The low overall rate of mutation during DNA replication (1 base pair change in
one billion base pairs per replication cycle) does not reflect the true number
of errors that take place during the replication process. The number is kept so
low by a proof-reading system that checks newly synthesized DNA for errors and
corrects them when they are found. Errors in DNA replication can take different
forms, but usually revolve around the addition of a nucleotide with the
incorrect base, meaning the pairing between the parent and daughter strand bases
is not
complementary.
The addition of an
incorrect base can take place by a process called tautomerization. A
tautomer of a base group is a slight rearrangement of its electrons that allows
for different bonding patterns between bases. This can lead to the incorrect
pairing of C with A instead of G, for example.
Figure %: Tautomerization of Cytosine
DNA retains its high level of accuracy is with its proof-reading function.

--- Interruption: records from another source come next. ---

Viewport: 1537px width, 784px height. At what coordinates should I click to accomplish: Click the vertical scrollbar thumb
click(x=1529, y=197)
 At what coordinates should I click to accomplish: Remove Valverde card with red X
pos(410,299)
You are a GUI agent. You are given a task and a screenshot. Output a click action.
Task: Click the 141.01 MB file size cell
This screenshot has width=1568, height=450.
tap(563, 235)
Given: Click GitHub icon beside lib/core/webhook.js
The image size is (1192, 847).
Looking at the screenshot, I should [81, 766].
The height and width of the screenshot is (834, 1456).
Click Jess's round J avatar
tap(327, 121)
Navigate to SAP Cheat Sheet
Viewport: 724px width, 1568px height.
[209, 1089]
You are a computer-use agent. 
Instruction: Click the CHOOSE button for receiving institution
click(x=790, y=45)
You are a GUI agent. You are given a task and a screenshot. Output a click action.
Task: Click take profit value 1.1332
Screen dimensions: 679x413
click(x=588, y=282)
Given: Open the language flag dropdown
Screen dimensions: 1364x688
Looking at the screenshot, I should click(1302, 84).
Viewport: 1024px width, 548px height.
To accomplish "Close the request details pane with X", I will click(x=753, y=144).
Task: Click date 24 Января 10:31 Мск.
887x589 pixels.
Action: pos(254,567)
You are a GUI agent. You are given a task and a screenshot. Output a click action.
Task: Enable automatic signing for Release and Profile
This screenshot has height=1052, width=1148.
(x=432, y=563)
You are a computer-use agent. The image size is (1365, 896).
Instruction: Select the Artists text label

The 3' to 5' Proof-Reading Exonuclease
The 3' to 5' proof-reading exonuclease works by scanning along directly behind
as the DNA polymerase adds new nucleotides to the growing strand. If the last
nucleotide added is mismatched, then the entire replication holoenzyme backs up,
removes the last incorrect base, and attempts to add the correct base again.
The enzyme is "3' to 5'" because it scans in the opposite direction of DNA
replication, which we learned must always be 5' to 3'. The mechanism of the
proof-reading system offers an explanation as to why DNA replication must occur
in this direction.
Keeping in mind the chemical mechanism we learned for the addition of
nucleotides to the growing DNA strand, imagine what happens when the proof-
reading system removes an incorrectly paired base. The exonuclease removes the
base by cleaving the phosphodiester bond that had just been formed. In 5' to 3'
synthesis, this leaves the 3' -OH still attached to the terminal end of the
growing strand ready to attack another nucleotide.
Figure %: 3' to 5' Exonuclease Action
If synthesis occurred in the opposite direction, the terminal end of a growing
chain would contain a triphosphate group instead of an -OH group. This
triphosphate would become the target of the proof-reading exonuclease and its
removal would halt DNA replication.
Figure %: Incorrect 3' to 5' Synthesis
Types of DNA Damage
After DNA has been completely replicated, the daughter strand is often not a
perfect copy of the parent strand it came from. Mutations during replication
and damage after replication make it necessary for there to be a repair system
to fix any errors in newly synthesized DNA. There are three main sources of
damage to DNA.
Attack by water which can lead to the removal of an amine group from the
base group of a nucleotide or the loss of the entire base group.
Chemical damage that permanently alters the structure of the DNA.
Radiation damage which can lead to nicks in the backbone of DNA or the
formation of thymine dimers, which will be discussed later.
These different sources of damage lead to different categories of DNA damage.
The damage that is caused by water attack can lead to unnatural bases. Chemical
and radiation damage leads to the formation of bulky adducts to, or breaks in,
the growing DNA strand. In the previous section we discussed the 3' to 5'
proof-reading exonuclease that is responsible for fixing mismatches. Because it
is not a perfect system, it can miss mismatched bases. As a result, a third
category of DNA damage is mismatched bases.